Metabolic engineering and microbial fermentation offer advantageous alternatives to production of numerous chemicals which are traditionally manufactured by chemical synthesis or extracted from raw materials. Developing an academically interesting concept into an industrial process is a challenging task. It often requires creative approaches to overcome different bottlenecks.

Metabolic engineering for glucosamine production in E. coli first started with a straightforward strategy: inactivating genes involved in glucosamine transport and catabolism, and over-expressing the biosynthetic gene (glucosamine synthase, GlmS). This resulted in a 15-fold increase in glucosamine concentration, but the titer remained below 100 mg/L.

Over-expression of a GlmS mutant resistant to product inhibition led to a level of 18 g/L. Fast degradation of glucosamine and inhibitory effects of glucosamine and its degradation products on host cells limited further titer improvement.
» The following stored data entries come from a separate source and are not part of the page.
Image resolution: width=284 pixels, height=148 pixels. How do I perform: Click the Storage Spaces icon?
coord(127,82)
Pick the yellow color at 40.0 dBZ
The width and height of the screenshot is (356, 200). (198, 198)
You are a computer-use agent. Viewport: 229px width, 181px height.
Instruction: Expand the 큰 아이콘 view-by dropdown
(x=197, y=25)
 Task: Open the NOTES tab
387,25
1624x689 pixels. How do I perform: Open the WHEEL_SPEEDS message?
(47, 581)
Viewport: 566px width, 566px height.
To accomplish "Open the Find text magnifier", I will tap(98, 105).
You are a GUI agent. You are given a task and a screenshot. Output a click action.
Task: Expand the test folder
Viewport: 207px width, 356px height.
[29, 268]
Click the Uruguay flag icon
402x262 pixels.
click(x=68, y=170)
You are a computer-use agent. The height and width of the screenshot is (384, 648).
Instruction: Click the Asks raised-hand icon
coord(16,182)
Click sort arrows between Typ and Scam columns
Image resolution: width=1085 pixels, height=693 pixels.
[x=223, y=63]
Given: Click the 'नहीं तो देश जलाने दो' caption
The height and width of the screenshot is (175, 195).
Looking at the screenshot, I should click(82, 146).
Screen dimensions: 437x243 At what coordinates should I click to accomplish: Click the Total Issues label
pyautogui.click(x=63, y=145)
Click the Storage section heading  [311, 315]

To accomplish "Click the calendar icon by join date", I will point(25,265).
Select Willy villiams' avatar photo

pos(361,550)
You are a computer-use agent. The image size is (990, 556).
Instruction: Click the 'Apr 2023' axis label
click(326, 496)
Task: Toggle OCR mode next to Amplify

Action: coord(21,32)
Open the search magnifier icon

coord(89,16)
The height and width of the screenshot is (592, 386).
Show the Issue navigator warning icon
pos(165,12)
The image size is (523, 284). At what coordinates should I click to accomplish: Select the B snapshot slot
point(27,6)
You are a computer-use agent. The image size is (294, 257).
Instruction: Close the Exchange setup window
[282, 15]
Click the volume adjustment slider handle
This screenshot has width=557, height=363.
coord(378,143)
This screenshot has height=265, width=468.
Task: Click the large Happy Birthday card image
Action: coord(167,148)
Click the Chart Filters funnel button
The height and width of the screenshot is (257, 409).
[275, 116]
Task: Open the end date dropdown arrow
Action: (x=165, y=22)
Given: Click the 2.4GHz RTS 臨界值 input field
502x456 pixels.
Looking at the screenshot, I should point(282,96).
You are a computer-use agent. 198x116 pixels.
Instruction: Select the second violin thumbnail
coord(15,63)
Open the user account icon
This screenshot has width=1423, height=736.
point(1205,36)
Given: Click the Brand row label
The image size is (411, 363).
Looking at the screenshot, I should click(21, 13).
N-acetylglucosamine was identified as the alternative fermentation product since it is stable, non-inhibitory and readily hydrolyzed to glucosamine. Therefore, the glucosamine synthesis pathway was extended to N-acetylglucosamine by over-expressing a yeast glucosamine-6-P N-acetyltransferase (GNA1). Using a simple and low-cost fermentation process, strains over-expressing GlmS and GNA1 produced N-acetylglucosamine at concentrations greater than 110 g/L.